La Bête de guerre demeure aussi assez surprenant dans sa façon de montrer les faillites d'une occupation étrangère, comme en témoigne le traitement réservé au civil, les moyens utilisés par le pays riche pour éduquer, ou du moins tenter de faire sortir une population de l'obscurantisme ou encore la violence gratuite, comme les terribles images du puits empoisonné. Finalement, et lorsqu'on voit les événements qui ont suivi, et même ceux passés, Reynolds démontre implacablement que cette guerre impérialiste n'est que le reflet de celles menés par le pays de l'Oncle Sam depuis maintenant plusieurs décennies. Il met sur le même pied d'égalité les horreurs guerrières venant du capitalisme et celles venant d'un pays socialiste, dénonçant ces guerres absurdes qui détruisent les vies et les cerveaux.

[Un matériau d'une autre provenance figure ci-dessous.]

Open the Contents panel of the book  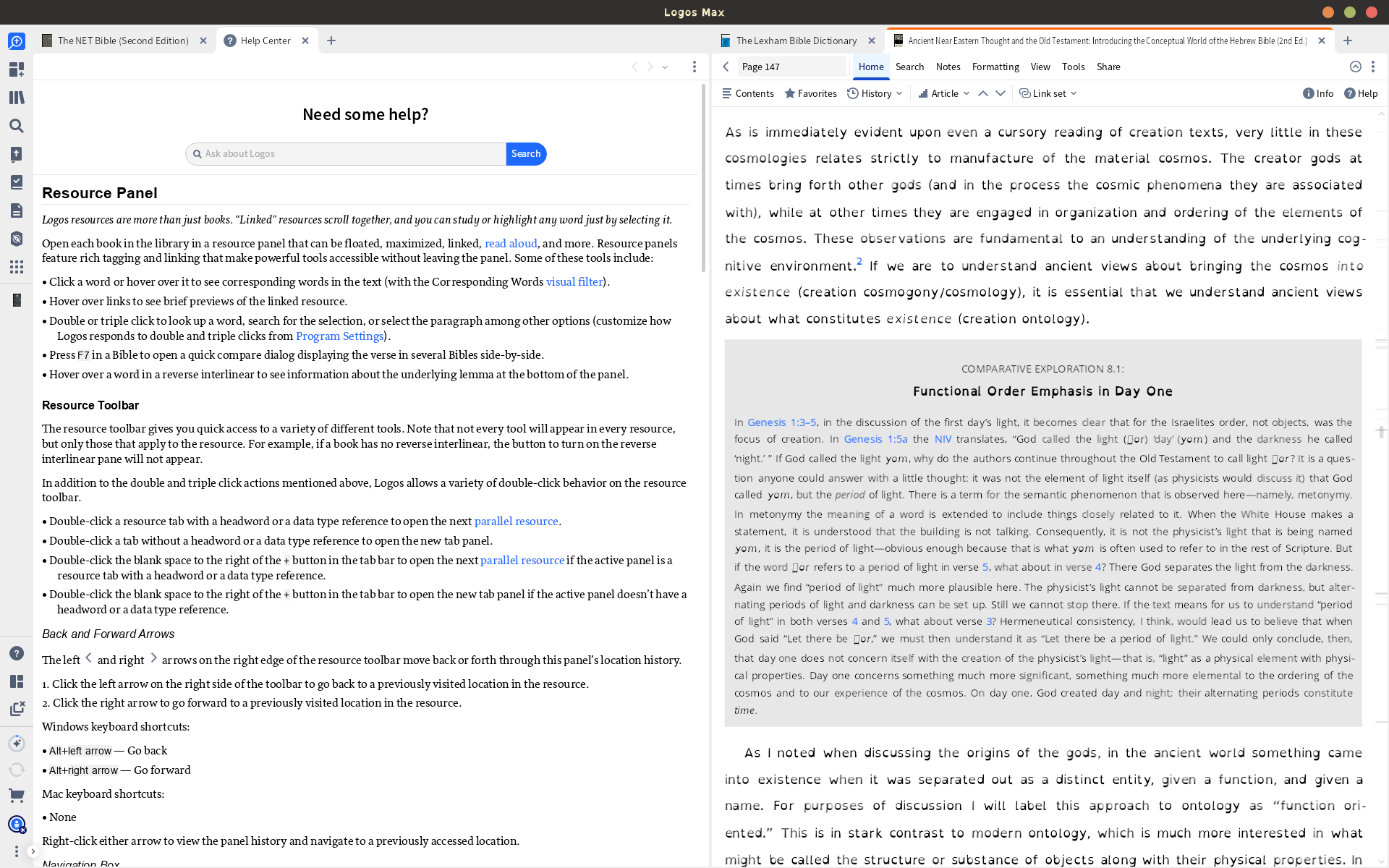[747, 93]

Toujours à la limite d'être manichéen, au point de parfois la dépasser, Kevin Reynolds parvient à habilement faire oublier ça grâce à sa maîtrise de la caméra et des grands espaces. C'est la force de La Bête de Guerre, cette façon de nous immerger dans ces longues plaines désertiques, il sublime une parfaite reconstitution, joue remarquablement avec l'espace et monte parfaitement son film. Les effets spéciaux sont de qualités, tout comme la direction d'acteur, tandis que de nombreux plans et séquences en deviennent mémorables, à l'image des magnifiques paysages écrasés par le soleil, participant à l'atmosphère âpre et tendue du film.
Quelques années avant de connaître un franc succès avec Robin des Bois, Kevin Reynolds met en scène La Bête de Guerre où il démontre implacablement les horreurs humaines, mettant en avant sans concession ces boucheries, dans une atmosphère tendue, âpre et écrasée par une soleil plombant.